====== Provided entries
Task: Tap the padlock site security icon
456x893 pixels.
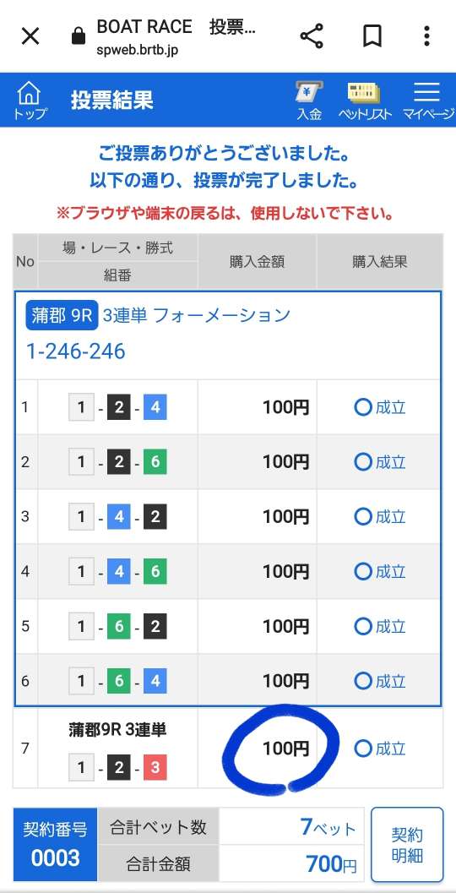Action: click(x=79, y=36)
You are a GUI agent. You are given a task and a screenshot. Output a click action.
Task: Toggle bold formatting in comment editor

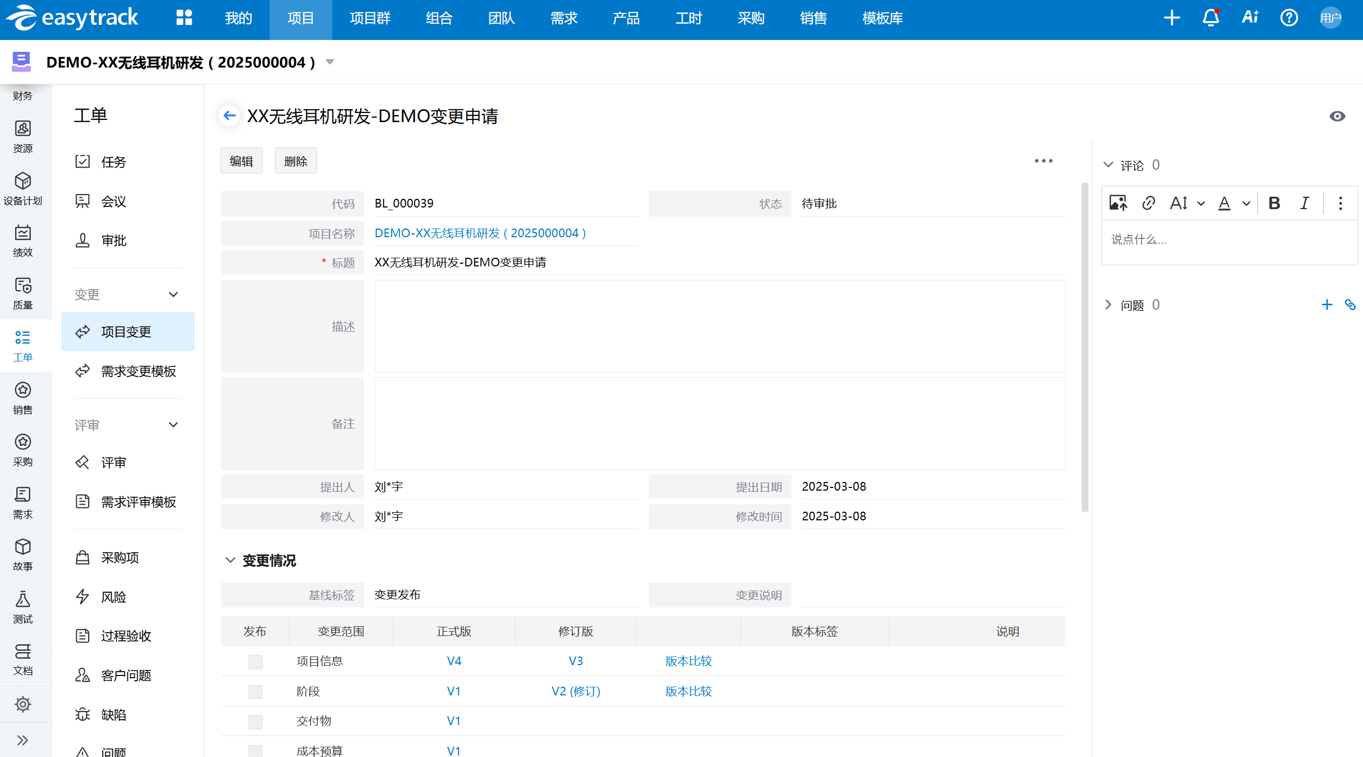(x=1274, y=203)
============
====== Provided entries
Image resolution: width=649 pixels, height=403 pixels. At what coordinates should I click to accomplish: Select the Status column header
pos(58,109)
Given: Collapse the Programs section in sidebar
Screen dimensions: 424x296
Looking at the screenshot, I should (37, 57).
============
**Required work**
Reproduce verbatim the lines of the material from the line containing "Task: Tap the padlock site security icon" through the line containing "(x=1274, y=203)", inclusive. Leave the pictures out of the output.

**Solution for this exercise**
Task: Tap the padlock site security icon
456x893 pixels.
Action: click(x=79, y=36)
You are a GUI agent. You are given a task and a screenshot. Output a click action.
Task: Toggle bold formatting in comment editor

(x=1274, y=203)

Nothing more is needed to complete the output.